Vous évoquiez tantôt la réduction du nombre d’audiences à un moment donné, cela s’est passé quand exactement ?
Cela s’est passé dans les trois premiers mois de la covid. On a conseillé au gens de prendre certaines dispositions, ce qui a consisté à réduire les audiences. Il s’agissait exactement des trois premiers mois de la pandémie. Après ces trois mois les audiences se sont normalisées. Il ya beaucoup d’engagement. Même la session d’assises en cours, les gens ont montré de l’engouement. L’attitude des conseillers, des juges de la Cour, c’était vraiment impressionnant. Les gens se plaignaient même de ne pas pouvoir monter, chose qu’on ne verra jamais dans une assise. C’est très important et il dénote l’engouement des gens. Si nous continuons ainsi, nous aurons de meilleurs résultats.

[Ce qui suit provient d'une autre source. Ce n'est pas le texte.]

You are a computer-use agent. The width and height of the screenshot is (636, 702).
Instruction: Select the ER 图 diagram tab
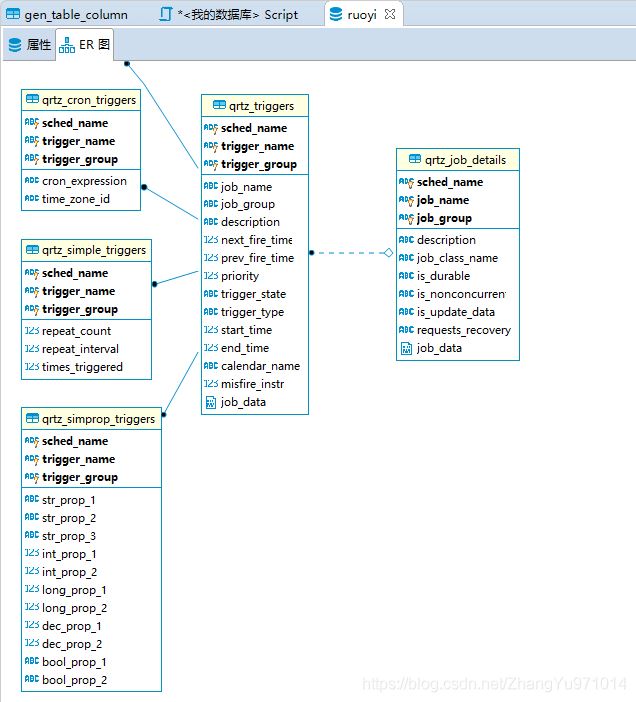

La Cour d’appel a-t-elle été atteinte par la pandémie de covid-19?
Non, pas du tout. On a rappelé aux gens le respect des mesures barrières. Ici, on a respecté systématiquement les mesures barrières. Le respect des mesures barrières est automatique chez nous. Souvent, il y a des justiciables qu’on renvoie carrément se protéger avant d’entrer dans les bureaux.